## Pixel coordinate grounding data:
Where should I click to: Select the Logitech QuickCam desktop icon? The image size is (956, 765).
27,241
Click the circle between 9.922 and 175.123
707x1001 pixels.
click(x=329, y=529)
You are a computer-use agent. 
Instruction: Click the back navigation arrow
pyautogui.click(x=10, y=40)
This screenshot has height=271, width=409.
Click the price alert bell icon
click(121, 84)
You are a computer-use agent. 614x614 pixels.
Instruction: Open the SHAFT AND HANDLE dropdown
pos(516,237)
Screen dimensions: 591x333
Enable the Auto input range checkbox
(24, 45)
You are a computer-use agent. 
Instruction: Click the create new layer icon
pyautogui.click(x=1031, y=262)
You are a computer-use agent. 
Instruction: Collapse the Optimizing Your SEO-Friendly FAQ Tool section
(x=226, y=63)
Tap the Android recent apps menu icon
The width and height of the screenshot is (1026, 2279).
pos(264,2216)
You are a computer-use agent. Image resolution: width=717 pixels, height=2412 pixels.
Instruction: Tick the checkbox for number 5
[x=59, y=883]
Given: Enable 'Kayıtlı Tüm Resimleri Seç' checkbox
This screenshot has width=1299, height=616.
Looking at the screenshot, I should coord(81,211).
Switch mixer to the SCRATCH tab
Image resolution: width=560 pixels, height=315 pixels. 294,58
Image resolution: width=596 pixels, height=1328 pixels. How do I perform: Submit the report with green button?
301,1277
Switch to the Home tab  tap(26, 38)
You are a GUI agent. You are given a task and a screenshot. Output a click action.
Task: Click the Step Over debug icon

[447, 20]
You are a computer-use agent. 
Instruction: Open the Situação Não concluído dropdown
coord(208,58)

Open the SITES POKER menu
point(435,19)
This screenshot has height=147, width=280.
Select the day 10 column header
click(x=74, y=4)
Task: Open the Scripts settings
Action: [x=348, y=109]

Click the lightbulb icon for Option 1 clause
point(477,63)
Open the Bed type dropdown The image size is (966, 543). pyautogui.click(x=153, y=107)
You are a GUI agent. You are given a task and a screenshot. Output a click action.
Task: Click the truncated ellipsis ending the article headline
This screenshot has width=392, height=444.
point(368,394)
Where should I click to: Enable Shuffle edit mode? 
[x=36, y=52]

## To do:
Whatever lines appear above, reproduce every one of them exactly.

## Solution for this problem:
Where should I click to: Select the Logitech QuickCam desktop icon? The image size is (956, 765).
27,241
Click the circle between 9.922 and 175.123
707x1001 pixels.
click(x=329, y=529)
You are a computer-use agent. 
Instruction: Click the back navigation arrow
pyautogui.click(x=10, y=40)
This screenshot has height=271, width=409.
Click the price alert bell icon
click(121, 84)
You are a computer-use agent. 614x614 pixels.
Instruction: Open the SHAFT AND HANDLE dropdown
pos(516,237)
Screen dimensions: 591x333
Enable the Auto input range checkbox
(24, 45)
You are a computer-use agent. 
Instruction: Click the create new layer icon
pyautogui.click(x=1031, y=262)
You are a computer-use agent. 
Instruction: Collapse the Optimizing Your SEO-Friendly FAQ Tool section
(x=226, y=63)
Tap the Android recent apps menu icon
The width and height of the screenshot is (1026, 2279).
pos(264,2216)
You are a computer-use agent. Image resolution: width=717 pixels, height=2412 pixels.
Instruction: Tick the checkbox for number 5
[x=59, y=883]
Given: Enable 'Kayıtlı Tüm Resimleri Seç' checkbox
This screenshot has width=1299, height=616.
Looking at the screenshot, I should coord(81,211).
Switch mixer to the SCRATCH tab
Image resolution: width=560 pixels, height=315 pixels. 294,58
Image resolution: width=596 pixels, height=1328 pixels. How do I perform: Submit the report with green button?
301,1277
Switch to the Home tab  tap(26, 38)
You are a GUI agent. You are given a task and a screenshot. Output a click action.
Task: Click the Step Over debug icon

[447, 20]
You are a computer-use agent. 
Instruction: Open the Situação Não concluído dropdown
coord(208,58)

Open the SITES POKER menu
point(435,19)
This screenshot has height=147, width=280.
Select the day 10 column header
click(x=74, y=4)
Task: Open the Scripts settings
Action: [x=348, y=109]

Click the lightbulb icon for Option 1 clause
point(477,63)
Open the Bed type dropdown The image size is (966, 543). pyautogui.click(x=153, y=107)
You are a GUI agent. You are given a task and a screenshot. Output a click action.
Task: Click the truncated ellipsis ending the article headline
This screenshot has width=392, height=444.
point(368,394)
Where should I click to: Enable Shuffle edit mode? 
[x=36, y=52]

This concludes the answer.